Uma lágrima escorria do rosto daquele homem, e quase que ao mesmo tempo em que ela atingia o canto de sua boca, ele começava a sorrir, abaixando-se e colocando a rosa sobre o túmulo. Olhou mais uma vez para o céu, pois havia sentido um leve respingo de água no seu braço, mas o céu estava limpo e a Lua refletia a luz como ele jamais tinha visto antes. Então o homem voltou-se novamente para o túmulo e fez uma promessa a sua esposa. Prometeu que viveria os dias que ainda restavam em sua vida, sem mais lamentar por tê-la perdido, mas que viveria esses dias felizes porque tinha amado, sido feliz e isso era tudo que ele queria desde o dia que estabeleceu seus sonhos, quando ainda era criança, e jurou que viveria todos os dias de sua vida amando uma única mulher, pois esse amor não pode ser separado nem mesmo pela morte.
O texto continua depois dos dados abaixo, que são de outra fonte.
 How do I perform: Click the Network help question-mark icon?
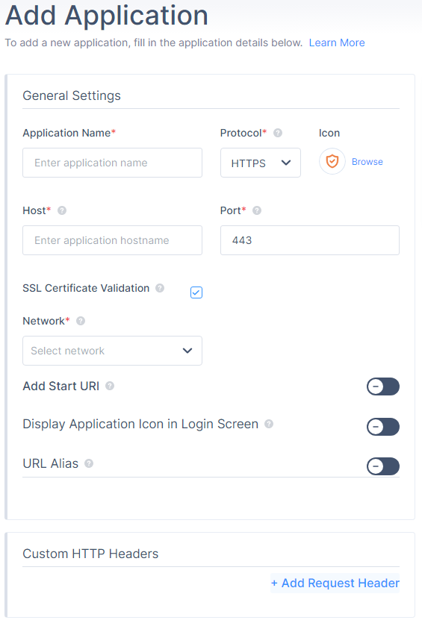point(81,321)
Quase que instantaneamente após o homem acabar de falar, um raio cortou o céu e começou a cair uma chuva fina, que parecia tão suave ao tocar folhas, árvores, pedras, túmulos, chão e o próprio homem, que mais uma vez ele ponderou sobre serem lágrimas divinas aquela chuva, desta vez indo mais além, ponderou ele se estavam todos os anjos do céu a lamentar sua perda e sabia que lá, em algum lugar no céu, havia um anjo que, como ele, não mais chorava, pois estava aguardando o passar do tempo, para um novo recomeço. Por que a carne humana vem do pó e para o pó retorna, mas duas almas gêmeas não podem ser separadas nem pela morte, nem mesmo pelo tempo imortal.


Boa leitura. Abraço.

Um comentário:

Lilith Davies disse...

Gostei do conto! Bem interessante.
O blog em geral está muito bom!!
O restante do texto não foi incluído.